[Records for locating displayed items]
■ ■ ■ ■ ■

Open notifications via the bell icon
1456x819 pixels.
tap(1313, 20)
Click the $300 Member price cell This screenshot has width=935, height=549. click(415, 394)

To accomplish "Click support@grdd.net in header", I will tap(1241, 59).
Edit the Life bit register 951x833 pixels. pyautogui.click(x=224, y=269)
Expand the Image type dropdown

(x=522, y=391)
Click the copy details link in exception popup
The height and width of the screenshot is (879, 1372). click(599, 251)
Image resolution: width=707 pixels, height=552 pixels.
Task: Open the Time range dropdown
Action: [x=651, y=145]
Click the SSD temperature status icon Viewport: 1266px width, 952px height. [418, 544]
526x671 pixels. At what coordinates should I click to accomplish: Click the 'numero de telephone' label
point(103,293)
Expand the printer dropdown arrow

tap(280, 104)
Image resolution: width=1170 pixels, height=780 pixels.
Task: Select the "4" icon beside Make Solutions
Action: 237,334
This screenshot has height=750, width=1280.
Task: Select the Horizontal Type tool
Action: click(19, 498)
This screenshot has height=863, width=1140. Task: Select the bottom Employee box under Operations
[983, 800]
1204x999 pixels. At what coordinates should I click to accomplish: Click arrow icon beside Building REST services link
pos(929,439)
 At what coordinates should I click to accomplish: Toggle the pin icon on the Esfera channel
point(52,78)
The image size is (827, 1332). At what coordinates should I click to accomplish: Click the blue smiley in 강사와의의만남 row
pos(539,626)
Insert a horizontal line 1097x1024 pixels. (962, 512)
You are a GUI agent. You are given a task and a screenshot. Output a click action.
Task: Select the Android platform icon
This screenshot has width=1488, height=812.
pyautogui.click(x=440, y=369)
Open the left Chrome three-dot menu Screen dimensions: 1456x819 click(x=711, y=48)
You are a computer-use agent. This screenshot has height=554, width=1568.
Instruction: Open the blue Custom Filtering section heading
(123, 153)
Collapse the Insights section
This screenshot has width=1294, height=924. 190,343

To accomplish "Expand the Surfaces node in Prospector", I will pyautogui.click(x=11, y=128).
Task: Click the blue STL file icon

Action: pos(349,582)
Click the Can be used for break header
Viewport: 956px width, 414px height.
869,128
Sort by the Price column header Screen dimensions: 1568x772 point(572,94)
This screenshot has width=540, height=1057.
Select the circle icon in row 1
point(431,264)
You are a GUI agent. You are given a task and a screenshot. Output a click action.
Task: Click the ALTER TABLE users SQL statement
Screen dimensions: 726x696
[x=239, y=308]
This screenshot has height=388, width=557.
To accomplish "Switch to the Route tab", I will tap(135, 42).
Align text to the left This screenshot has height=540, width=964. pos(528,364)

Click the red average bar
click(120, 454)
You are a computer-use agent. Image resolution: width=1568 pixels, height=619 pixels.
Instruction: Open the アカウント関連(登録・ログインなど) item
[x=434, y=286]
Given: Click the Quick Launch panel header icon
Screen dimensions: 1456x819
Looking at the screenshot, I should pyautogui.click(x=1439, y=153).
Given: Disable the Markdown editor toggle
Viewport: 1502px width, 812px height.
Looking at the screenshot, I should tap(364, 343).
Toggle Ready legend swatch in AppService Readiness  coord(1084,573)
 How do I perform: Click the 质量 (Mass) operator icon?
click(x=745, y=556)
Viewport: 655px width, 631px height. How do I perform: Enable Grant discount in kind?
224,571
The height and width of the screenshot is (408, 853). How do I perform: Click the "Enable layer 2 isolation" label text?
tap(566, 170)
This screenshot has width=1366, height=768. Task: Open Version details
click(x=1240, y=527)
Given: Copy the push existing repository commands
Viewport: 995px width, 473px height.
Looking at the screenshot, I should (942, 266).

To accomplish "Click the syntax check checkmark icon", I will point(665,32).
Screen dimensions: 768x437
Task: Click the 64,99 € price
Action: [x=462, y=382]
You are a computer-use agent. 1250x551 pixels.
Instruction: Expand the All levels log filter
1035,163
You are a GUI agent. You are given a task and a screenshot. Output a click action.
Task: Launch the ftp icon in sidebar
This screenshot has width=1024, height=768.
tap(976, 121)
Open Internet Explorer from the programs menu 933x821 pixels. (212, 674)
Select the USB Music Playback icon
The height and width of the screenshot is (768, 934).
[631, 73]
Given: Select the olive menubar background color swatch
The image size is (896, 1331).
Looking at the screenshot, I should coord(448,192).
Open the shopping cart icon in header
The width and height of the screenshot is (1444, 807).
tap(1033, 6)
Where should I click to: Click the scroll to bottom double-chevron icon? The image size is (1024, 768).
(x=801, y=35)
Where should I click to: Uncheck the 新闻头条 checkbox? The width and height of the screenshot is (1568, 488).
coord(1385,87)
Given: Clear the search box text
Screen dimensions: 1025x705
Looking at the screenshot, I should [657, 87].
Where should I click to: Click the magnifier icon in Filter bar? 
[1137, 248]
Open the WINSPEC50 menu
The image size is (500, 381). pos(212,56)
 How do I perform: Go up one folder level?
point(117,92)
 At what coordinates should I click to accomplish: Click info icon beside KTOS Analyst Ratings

■ ■ ■ ■ ■

List each line in the rows above that contains the word "resolution", matching uppercase and lowercase exactly.

Image resolution: width=707 pixels, height=552 pixels.
Image resolution: width=1170 pixels, height=780 pixels.
You are a computer-use agent. Image resolution: width=1568 pixels, height=619 pixels.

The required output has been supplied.